AS we move from autumn to winter, the campus has been a hive of activity with young trainees stepping into a career being joined by industry staff learning new skills and next generation riders getting a taste of what the future may hold for them.

Our 26 trainees have just completed their initial foundation training and the first group of nine riders commenced their work placements this week with early morning dispersal to Curragh yards and beyond followed up with excited chatter on their return each day at lunchtime.

The first term has flown by and our instructor team have really ramped up the efforts to ensure every trainee is at a good level when commencing their placement and ready to contribute effectively in the workplace.

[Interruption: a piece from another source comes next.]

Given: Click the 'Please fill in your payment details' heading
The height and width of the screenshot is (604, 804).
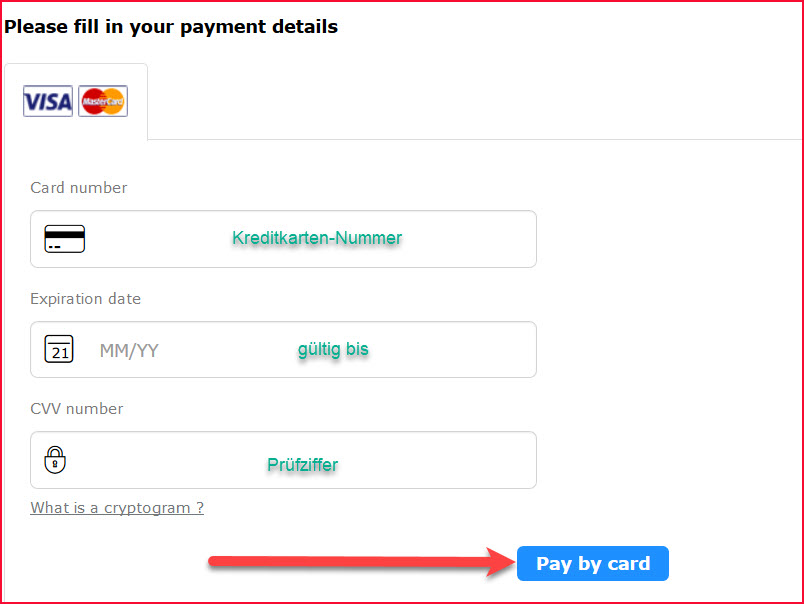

They have all benefitted from expanded access to the Curragh training grounds and received lots of coaching on the gallops and schooling grounds plus done some stalls training.


More intensive tuition on horse care and stable management has included clipping plus practical demonstrations with the vet and farrier.

Fitness and conditioning sessions have been augmented by modules on mental skills development and they have had the opportunity to spend some time with visiting top jockeys such as Davy Russell and leading apprentices Dylan Brown McMonagle, Shane Crosse and Mikey Sheehy.

As well as their classroom modules, an important aspect of this programme involves providing a practical induction to the broader industry and the many varied and related paths that a career in racing can take.

Visits to stud farms, race courses, sales events and other establishments are part of this learning and the group recently had an enjoyable ‘trip to Tipp’ which included visits to Coolmore Stud, the Fethard Horse Museum and Minella Racing.

John Nallen and his team at Minella were extremely generous with their time and hospitality and provided many good insights and life lessons to this novice group in what was a memorable visit made all the more special by the trophies on display from their stellar successes in 2021.

Junior Academy popular for our future pony stars

THE pony racing associations have reported an explosion of interest amongst young people over the course of the pandemic and the evidence is clear with a long list of applicants lining up for a recent series of highly successful Junior Academy days we delivered in association with the various regions and which attracted next generation riders from all corners of the country.

Antoinette Gallagher, Colm Sayers and other regional organisers have been doing great work with this new wave of prospects and it was a great sign of hope for the racing industry to see droves of youngsters from the age of eight to 16 who all have a passion for the horse and an ambition to be jockeys.

The more advanced group, who were set to ride in the exhibition race at the Curragh, received video coaching on the training grounds and simulator training while the more inexperienced groups all received coaching and instruction to suit their levels including some schooling work, cantering on the gallops and simulator training.

These Junior Academy days provide an opportunity for us to engage with these riders and their families and to promote the options available for employment and progression within the racing industry.

It is clear that the pony racing circuit is a hugely important recruitment base for future jockeys and that it offers an important spark for future ambitions.

It is also evident that our industry needs to engage constructively with the good work being done by the associations and to offer more structured pathways for these young riders based on their development needs so as to lead to sustainable careers.

There is much more that we can collaborate on and it is hoped that the success of these days will lead to further progress which will benefit everyone involved in the future.

Fence stewards’ safety training course takes off

OFFERING more training and development opportunities to industry staff is a central part of the strategy for HRI/EQUUIP and we have been involved in the design and delivery of many of these courses over recent months.

Riding improvement and schooling progression courses have been well received and offered on a flexible basis over several afternoons while our mobile training unit has visited yards around the country and is available for trainers to support staff coaching at times that suit their schedules.

The latest example of good collaboration and engagement with industry needs involved the provision of fence stewards’ safety training for racecourse staff from Fairyhouse, Navan and Leopardstown.

This provided ground staff and fence stewards with the skills, knowledge and confidence to react to any dangerous situation that may arise and enhance the safety of horses, jockeys, medical personal and racecourse staff.

All participants greatly enjoyed the experience of horse handling and exposure to practical skills and first responder training and it is hoped this programme will now be rolled out to a wider range of courses.